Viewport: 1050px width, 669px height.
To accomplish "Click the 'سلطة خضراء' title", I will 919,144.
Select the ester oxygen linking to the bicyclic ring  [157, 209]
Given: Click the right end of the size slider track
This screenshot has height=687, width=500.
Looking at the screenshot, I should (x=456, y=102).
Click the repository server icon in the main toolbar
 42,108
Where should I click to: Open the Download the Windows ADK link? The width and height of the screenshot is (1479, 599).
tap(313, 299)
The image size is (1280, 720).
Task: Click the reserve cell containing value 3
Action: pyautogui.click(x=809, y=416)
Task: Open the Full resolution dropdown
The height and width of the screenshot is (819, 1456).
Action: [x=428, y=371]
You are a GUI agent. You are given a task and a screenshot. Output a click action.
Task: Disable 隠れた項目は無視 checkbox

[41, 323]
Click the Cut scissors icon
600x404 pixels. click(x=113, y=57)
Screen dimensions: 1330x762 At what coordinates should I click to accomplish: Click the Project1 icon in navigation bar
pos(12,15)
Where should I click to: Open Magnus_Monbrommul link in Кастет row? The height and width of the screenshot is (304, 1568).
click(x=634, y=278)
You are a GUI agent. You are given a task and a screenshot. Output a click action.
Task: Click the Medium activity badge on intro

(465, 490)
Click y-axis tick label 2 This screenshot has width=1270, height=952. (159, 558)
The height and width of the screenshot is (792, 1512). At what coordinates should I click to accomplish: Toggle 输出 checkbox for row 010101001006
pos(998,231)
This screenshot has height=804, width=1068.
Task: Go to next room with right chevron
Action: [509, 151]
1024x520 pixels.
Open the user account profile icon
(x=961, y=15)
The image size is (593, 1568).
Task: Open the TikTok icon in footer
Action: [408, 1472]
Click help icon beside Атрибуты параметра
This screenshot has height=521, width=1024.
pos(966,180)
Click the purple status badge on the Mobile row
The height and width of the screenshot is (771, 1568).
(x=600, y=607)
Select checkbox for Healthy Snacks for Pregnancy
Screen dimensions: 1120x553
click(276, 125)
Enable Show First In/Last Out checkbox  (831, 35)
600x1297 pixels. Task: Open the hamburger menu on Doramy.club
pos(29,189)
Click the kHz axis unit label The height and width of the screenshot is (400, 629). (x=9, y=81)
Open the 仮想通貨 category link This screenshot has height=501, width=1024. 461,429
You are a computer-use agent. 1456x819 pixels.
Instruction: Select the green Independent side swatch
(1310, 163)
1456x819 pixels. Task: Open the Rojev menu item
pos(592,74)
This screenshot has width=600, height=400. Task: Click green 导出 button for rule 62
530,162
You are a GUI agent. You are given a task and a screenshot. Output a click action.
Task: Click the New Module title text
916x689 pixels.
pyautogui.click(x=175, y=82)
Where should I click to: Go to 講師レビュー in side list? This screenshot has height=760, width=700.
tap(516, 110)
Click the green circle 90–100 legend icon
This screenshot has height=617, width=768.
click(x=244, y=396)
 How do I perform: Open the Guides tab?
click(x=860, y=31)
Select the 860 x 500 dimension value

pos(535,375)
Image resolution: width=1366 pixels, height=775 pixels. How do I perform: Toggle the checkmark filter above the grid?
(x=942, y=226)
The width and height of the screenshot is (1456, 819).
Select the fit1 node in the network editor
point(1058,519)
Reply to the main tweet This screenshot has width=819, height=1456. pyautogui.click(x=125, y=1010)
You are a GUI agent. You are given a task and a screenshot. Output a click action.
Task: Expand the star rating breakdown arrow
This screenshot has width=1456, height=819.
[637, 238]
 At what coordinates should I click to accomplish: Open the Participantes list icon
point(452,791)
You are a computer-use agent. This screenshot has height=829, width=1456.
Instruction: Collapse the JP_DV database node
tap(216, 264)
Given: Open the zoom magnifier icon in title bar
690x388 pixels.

════════

Render every row above as a numbered list, leaving out the blank lines.

**Response to this exercise**:
1. Viewport: 1050px width, 669px height.
2. To accomplish "Click the 'سلطة خضراء' title", I will 919,144.
3. Select the ester oxygen linking to the bicyclic ring  [157, 209]
4. Given: Click the right end of the size slider track
5. This screenshot has height=687, width=500.
6. Looking at the screenshot, I should (x=456, y=102).
7. Click the repository server icon in the main toolbar
8.  42,108
9. Where should I click to: Open the Download the Windows ADK link? The width and height of the screenshot is (1479, 599).
10. tap(313, 299)
11. The image size is (1280, 720).
12. Task: Click the reserve cell containing value 3
13. Action: pyautogui.click(x=809, y=416)
14. Task: Open the Full resolution dropdown
15. The height and width of the screenshot is (819, 1456).
16. Action: [x=428, y=371]
17. You are a GUI agent. You are given a task and a screenshot. Output a click action.
18. Task: Disable 隠れた項目は無視 checkbox
19. [41, 323]
20. Click the Cut scissors icon
21. 600x404 pixels. click(x=113, y=57)
22. Screen dimensions: 1330x762 At what coordinates should I click to accomplish: Click the Project1 icon in navigation bar
23. pos(12,15)
24. Where should I click to: Open Magnus_Monbrommul link in Кастет row? The height and width of the screenshot is (304, 1568).
25. click(x=634, y=278)
26. You are a GUI agent. You are given a task and a screenshot. Output a click action.
27. Task: Click the Medium activity badge on intro
28. (465, 490)
29. Click y-axis tick label 2 This screenshot has width=1270, height=952. (159, 558)
30. The height and width of the screenshot is (792, 1512). At what coordinates should I click to accomplish: Toggle 输出 checkbox for row 010101001006
31. pos(998,231)
32. This screenshot has height=804, width=1068.
33. Task: Go to next room with right chevron
34. Action: [509, 151]
35. 1024x520 pixels.
36. Open the user account profile icon
37. (x=961, y=15)
38. The image size is (593, 1568).
39. Task: Open the TikTok icon in footer
40. Action: [408, 1472]
41. Click help icon beside Атрибуты параметра
42. This screenshot has height=521, width=1024.
43. pos(966,180)
44. Click the purple status badge on the Mobile row
45. The height and width of the screenshot is (771, 1568).
46. (x=600, y=607)
47. Select checkbox for Healthy Snacks for Pregnancy
48. Screen dimensions: 1120x553
49. click(276, 125)
50. Enable Show First In/Last Out checkbox  (831, 35)
51. 600x1297 pixels. Task: Open the hamburger menu on Doramy.club
52. pos(29,189)
53. Click the kHz axis unit label The height and width of the screenshot is (400, 629). (x=9, y=81)
54. Open the 仮想通貨 category link This screenshot has height=501, width=1024. 461,429
55. You are a computer-use agent. 1456x819 pixels.
56. Instruction: Select the green Independent side swatch
57. (1310, 163)
58. 1456x819 pixels. Task: Open the Rojev menu item
59. pos(592,74)
60. This screenshot has width=600, height=400. Task: Click green 导出 button for rule 62
61. 530,162
62. You are a GUI agent. You are given a task and a screenshot. Output a click action.
63. Task: Click the New Module title text
64. 916x689 pixels.
65. pyautogui.click(x=175, y=82)
66. Where should I click to: Go to 講師レビュー in side list? This screenshot has height=760, width=700.
67. tap(516, 110)
68. Click the green circle 90–100 legend icon
69. This screenshot has height=617, width=768.
70. click(x=244, y=396)
71.  How do I perform: Open the Guides tab?
72. click(x=860, y=31)
73. Select the 860 x 500 dimension value
74. pos(535,375)
75. Image resolution: width=1366 pixels, height=775 pixels. How do I perform: Toggle the checkmark filter above the grid?
76. (x=942, y=226)
77. The width and height of the screenshot is (1456, 819).
78. Select the fit1 node in the network editor
79. point(1058,519)
80. Reply to the main tweet This screenshot has width=819, height=1456. pyautogui.click(x=125, y=1010)
81. You are a GUI agent. You are given a task and a screenshot. Output a click action.
82. Task: Expand the star rating breakdown arrow
83. This screenshot has width=1456, height=819.
84. [637, 238]
85.  At what coordinates should I click to accomplish: Open the Participantes list icon
86. point(452,791)
87. You are a computer-use agent. This screenshot has height=829, width=1456.
88. Instruction: Collapse the JP_DV database node
89. tap(216, 264)
90. Given: Open the zoom magnifier icon in title bar
91. 690x388 pixels.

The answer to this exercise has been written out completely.